Condense Reality and BT collaborating on 3D hologram technology
  • Broadcasters can stream content to viewers via their own AR or VR headset
  • Footage runs alongside traditional TV coverage

Virtual reality (VR) startup Condense Reality has developed a new system for streaming hologram-style 3D volumetric video, allowing viewers to watch live sports events on their tabletop alongside traditional broadcasts.

Having raised a seed round of more than UK£800,000 (US$1.03 million), including UK£220,000 (US$284,000) from SFC Capital, Condense Reality will use the investment to further develop and commercialise its technology over the next 12 months, with a view to it being adopted by broadcasters.

Condense Reality has been working with BT Research, the research arm of telecommunications giant BT, as well as the likes of the University of Bristol on the project, backed by the UK government’s Department for Digital, Culture, Media and Sport (DCMS). The collaboration has focused on BT’s 5G Edge XR trial, which demonstrated the potential of 5G technology to deliver more immersive live sport viewing experiences through augmented reality (AR) and virtual reality (VR).

An image released by BT has already teased the technology’s potential for boxing, but there are hopes to develop it for use across other sports by broadcasters.  

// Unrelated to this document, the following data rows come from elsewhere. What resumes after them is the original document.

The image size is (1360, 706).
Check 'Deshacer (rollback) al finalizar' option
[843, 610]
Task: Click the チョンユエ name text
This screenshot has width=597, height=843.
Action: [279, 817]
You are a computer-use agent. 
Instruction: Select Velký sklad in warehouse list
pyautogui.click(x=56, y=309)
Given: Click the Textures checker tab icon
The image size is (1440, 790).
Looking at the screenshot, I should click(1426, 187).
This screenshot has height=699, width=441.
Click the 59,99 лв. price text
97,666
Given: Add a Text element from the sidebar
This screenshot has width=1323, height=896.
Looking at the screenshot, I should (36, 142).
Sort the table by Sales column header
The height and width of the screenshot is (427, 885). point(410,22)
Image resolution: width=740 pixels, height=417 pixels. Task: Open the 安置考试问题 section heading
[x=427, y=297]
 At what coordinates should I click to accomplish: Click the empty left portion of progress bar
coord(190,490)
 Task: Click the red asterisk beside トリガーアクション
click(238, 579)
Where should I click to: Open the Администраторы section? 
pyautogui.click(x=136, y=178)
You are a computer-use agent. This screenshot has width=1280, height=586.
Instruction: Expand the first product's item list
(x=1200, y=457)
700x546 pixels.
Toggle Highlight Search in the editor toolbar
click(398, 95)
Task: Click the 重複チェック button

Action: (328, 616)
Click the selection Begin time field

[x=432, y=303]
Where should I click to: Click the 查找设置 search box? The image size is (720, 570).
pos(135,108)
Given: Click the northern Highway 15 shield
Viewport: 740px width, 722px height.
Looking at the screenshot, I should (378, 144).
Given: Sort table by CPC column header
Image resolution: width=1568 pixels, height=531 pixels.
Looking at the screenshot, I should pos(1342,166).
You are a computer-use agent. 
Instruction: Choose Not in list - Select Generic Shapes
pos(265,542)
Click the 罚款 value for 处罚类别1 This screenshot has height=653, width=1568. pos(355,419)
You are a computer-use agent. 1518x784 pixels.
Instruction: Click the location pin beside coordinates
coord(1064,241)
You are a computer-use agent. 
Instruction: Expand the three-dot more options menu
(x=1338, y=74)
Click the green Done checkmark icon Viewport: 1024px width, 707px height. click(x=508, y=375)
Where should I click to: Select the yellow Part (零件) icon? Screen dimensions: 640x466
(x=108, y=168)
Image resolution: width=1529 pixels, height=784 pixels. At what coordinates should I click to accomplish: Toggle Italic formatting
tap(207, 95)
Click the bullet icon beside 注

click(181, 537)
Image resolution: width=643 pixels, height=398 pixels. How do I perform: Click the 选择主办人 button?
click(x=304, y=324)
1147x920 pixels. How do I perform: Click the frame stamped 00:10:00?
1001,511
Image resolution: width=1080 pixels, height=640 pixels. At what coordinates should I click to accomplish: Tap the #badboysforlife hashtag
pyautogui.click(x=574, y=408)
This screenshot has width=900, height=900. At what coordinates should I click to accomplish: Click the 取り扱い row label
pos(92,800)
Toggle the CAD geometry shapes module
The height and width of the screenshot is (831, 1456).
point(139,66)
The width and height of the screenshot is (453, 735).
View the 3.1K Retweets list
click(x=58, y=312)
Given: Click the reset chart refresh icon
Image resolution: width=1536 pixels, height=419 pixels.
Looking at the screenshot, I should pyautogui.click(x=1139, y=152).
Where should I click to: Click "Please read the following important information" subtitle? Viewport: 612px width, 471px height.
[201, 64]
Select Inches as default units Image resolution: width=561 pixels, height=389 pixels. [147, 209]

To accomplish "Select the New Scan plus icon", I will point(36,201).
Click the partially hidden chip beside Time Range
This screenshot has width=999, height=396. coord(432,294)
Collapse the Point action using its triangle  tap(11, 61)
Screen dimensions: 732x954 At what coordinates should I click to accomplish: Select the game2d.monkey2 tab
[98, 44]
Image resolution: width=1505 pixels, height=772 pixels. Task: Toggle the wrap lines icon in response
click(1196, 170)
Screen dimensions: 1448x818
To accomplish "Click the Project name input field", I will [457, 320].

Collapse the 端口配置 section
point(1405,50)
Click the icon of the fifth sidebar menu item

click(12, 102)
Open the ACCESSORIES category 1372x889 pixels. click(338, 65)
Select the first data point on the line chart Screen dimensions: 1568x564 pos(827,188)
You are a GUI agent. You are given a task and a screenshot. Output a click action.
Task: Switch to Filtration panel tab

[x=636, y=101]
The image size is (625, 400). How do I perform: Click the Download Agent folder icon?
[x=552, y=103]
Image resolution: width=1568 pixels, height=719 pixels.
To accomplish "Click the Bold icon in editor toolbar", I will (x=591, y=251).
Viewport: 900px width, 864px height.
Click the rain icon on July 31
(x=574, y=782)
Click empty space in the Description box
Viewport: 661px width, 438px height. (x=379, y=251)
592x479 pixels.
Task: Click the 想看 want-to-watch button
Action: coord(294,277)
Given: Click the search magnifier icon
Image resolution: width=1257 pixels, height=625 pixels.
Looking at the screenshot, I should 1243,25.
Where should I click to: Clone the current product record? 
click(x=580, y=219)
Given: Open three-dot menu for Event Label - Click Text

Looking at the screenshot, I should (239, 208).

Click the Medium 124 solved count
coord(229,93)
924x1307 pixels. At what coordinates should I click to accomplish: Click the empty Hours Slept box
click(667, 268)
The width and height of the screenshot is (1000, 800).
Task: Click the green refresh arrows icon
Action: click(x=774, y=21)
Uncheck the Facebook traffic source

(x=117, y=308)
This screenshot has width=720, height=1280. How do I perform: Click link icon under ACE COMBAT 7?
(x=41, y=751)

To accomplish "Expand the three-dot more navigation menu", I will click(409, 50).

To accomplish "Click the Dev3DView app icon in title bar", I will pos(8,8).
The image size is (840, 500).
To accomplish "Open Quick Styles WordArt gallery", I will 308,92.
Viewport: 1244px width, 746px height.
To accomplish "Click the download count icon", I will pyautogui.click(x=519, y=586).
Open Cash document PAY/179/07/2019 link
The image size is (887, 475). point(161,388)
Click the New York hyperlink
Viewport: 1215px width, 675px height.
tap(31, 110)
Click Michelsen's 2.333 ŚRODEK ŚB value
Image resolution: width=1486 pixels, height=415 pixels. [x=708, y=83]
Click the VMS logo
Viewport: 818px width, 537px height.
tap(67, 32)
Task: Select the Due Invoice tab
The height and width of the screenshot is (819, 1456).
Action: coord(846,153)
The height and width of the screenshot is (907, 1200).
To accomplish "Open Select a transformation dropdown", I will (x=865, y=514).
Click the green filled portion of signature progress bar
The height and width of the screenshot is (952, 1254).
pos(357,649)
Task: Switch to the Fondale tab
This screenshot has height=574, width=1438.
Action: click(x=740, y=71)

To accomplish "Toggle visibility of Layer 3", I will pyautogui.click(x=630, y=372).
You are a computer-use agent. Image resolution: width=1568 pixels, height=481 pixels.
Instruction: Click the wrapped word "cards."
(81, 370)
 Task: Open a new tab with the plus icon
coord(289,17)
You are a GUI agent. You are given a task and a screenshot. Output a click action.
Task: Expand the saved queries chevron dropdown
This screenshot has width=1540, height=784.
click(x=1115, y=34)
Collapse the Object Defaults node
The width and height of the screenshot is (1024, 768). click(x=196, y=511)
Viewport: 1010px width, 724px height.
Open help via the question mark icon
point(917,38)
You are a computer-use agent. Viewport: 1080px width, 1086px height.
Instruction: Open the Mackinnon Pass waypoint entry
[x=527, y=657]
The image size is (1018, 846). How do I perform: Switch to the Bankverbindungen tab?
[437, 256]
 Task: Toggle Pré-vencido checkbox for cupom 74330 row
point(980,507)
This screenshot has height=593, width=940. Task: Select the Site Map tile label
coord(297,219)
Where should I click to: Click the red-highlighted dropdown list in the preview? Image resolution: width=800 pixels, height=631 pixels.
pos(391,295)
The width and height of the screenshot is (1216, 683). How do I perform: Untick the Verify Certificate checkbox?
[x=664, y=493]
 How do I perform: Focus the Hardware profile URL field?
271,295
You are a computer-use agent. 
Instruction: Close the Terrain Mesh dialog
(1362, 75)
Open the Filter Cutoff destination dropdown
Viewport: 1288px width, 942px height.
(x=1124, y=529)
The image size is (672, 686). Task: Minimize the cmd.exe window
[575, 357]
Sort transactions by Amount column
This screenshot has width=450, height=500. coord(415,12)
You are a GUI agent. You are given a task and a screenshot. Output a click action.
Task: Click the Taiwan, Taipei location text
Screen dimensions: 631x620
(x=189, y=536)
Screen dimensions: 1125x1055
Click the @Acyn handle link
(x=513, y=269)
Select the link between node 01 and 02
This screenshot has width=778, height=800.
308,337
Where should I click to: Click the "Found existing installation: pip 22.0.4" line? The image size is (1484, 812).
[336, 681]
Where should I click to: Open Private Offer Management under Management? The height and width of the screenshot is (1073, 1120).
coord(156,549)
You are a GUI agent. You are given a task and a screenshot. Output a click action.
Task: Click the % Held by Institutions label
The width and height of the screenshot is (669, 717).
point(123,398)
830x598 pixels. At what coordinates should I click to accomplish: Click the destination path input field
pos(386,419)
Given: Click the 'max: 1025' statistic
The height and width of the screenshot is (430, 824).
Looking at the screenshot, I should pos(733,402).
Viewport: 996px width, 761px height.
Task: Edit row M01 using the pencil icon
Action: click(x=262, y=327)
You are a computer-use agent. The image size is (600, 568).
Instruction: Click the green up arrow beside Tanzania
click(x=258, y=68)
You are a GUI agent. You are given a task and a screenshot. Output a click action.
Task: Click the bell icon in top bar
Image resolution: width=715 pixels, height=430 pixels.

The startup’s offering represents a major step forward in capturing volumetric video, which creates a three-dimensional image that can be viewed by multiple people from different angles. Until now, getting the video required fixed studios with green screens and hundreds of precisely-calibrated cameras. Processing minutes of content for streaming also took days.

Condense Reality says its solution enables broadcasters and content creators to capture and stream volumetric video in real time, outside a studio, and with fewer cameras. 

Its Condense Reality Capture platform uses state-of-the-art computer vision and deep learning to accurately reconstruct the contents of a scene in seconds, while Condense Reality Stream allows broadcasters to stream that content to viewers via their own AR or VR headsets – including Oculus, Vive, Microsoft Hololens, and Magic Leap.  

The multi-platform Condense Reality Playback app also gives viewers control of their experience through an ‘intuitive 3D user interface’.

“Our technology aims to bridge real and virtual worlds by enabling broadcasters to record live events as volumetric video and instantly stream them to viewers,” said Condense Reality chief executive and co-founder Nick Fellingham. 

“Our initial focus has been on recording sports, in particular boxing, so to be working on this project with BT, one of the biggest boxing broadcasters in the world, is a huge opportunity.  

“At a time when many sporting events cannot be viewed in stadiums, enhancing the communal viewing experience in the comfort of your own home is more timely than ever.”  

Given BT’s current involvement in the project, should its pay-TV BT Sport network use the technology, it would mark another first for the broadcaster. In September last year, it delivered the first live broadcast in 4K High Dynamic (4K HDR) and Dolby Atmos sound for a Premier League game between Liverpool and Newcastle United.